So do the ICO have cookie law at the top of their list? Do the public understand cookies well enough to be bothered about reporting their improper usage?
Well I made a Freedom Of Information request to the ICO to find out – specifically asking how many sites had complaints made against them in 2013 and enquiring about any follow up actions.
The information I requested is in bold below…
The number of websites that have had a complaint lodged against them by a member of the public during the period Jan 2013 – Jan 2014 inclusive.
ICO reply: A total of 220 concerns about individual websites have been about brought to our attention via the reporting tool for the period between Jan 2013 and Jan 2014.
The number of websites that have had more than 1 complaint lodged against them by a member of the public during the period Jan 2013 – Jan 2014 inclusive.
ICO reply: 18 of these were organisations that were raised as concerns with us more than once.
The number of warning notices (emails/letters) issued to websites that have had a complaint lodged against them by a member of the public during the period Jan 2013 – Jan 2014 inclusive.
ICO reply: We sent out a total of 51 letters in the time period for which information was requested.

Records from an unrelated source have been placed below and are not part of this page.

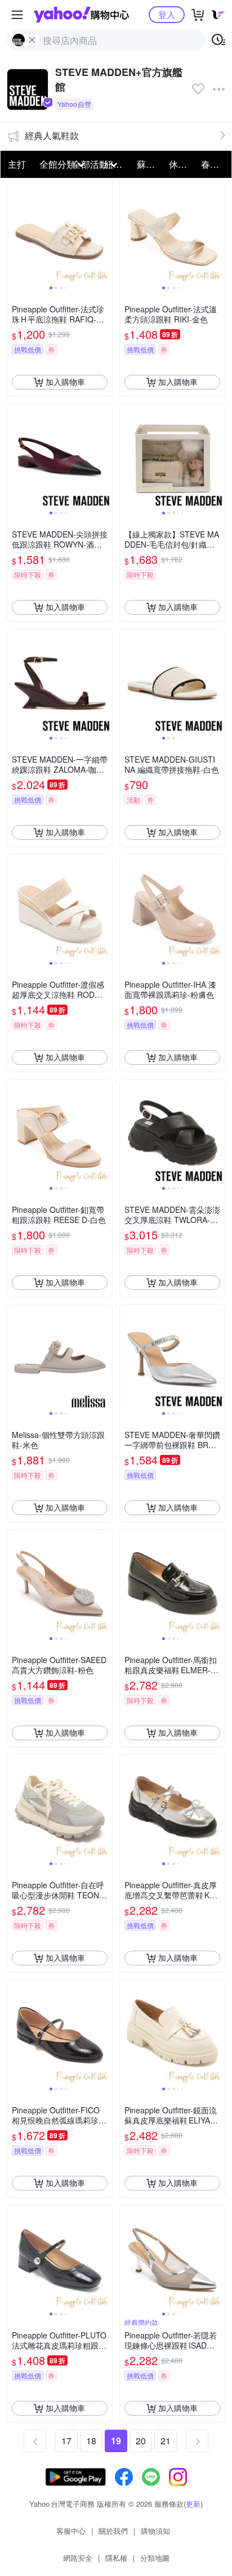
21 (165, 2440)
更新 (193, 2503)
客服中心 (71, 2530)
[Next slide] (104, 231)
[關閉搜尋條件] (32, 40)
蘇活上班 (149, 164)
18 (91, 2440)
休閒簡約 (181, 164)
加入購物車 (65, 381)
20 (141, 2440)
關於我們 (113, 2530)
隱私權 (116, 2557)
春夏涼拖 (213, 164)
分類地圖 (154, 2557)
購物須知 (155, 2530)
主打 (17, 164)
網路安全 (77, 2557)
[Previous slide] (14, 231)
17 (66, 2440)
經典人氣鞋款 (52, 135)
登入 (166, 14)
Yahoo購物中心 (81, 15)
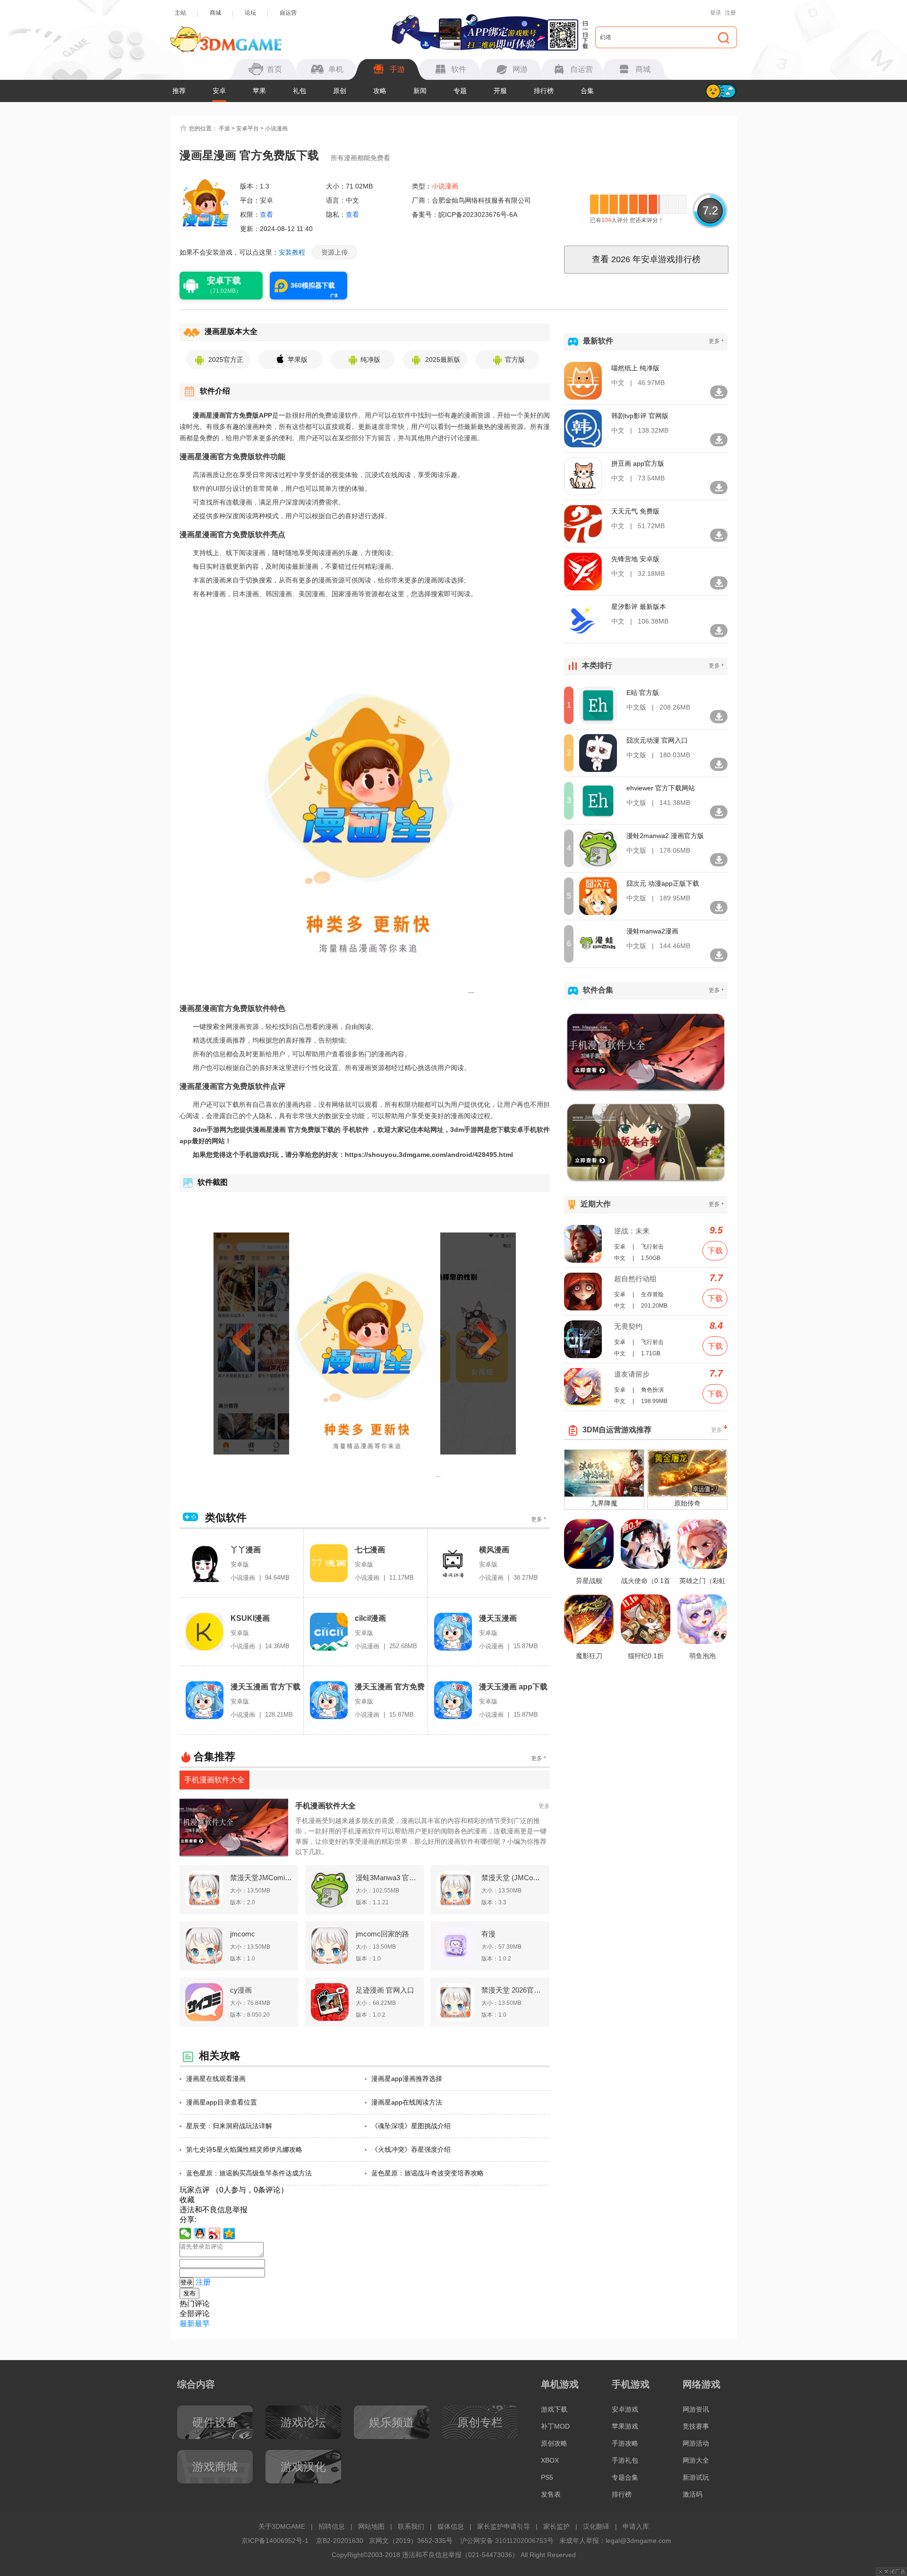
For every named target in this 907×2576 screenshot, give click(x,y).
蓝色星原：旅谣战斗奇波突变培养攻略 (427, 2173)
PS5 (547, 2477)
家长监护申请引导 (503, 2526)
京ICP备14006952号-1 (274, 2540)
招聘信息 (331, 2526)
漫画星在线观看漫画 (216, 2078)
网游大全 (696, 2460)
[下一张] (470, 1343)
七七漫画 (370, 1550)
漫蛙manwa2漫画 (652, 931)
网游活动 (696, 2443)
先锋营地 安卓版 (635, 559)
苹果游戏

The number of websites that have had any action taken against them (above and beyond a warning letter/email/notice) as a direct result of member of the public raising a complaint during the period Jan 2013 – Jan 2014 inclusive.
ICO reply: We have not taken any formal action beyond writing to organisations and discussing their compliance with them. As is reflected online, this has resulted to sites taking significant steps, so formal enforcement has not been necessary.
If huge sites like Amazon and Tesco don’t have ugly and often overly intrusive banners or popups about cookies – why should anyone else? I imagine their vast legal teams told them to ignore it and wait for any warning letters that might arrive before taking action…
P.S. The reply from the ICO also made clear that whilst they receive “very low levels of concerns reported by members of the public” in relation to cookies, the emphasis is still every much on “unwanted marketing communications” – they received over 29,000 complaints of this nature in Q4 of 2013 alone.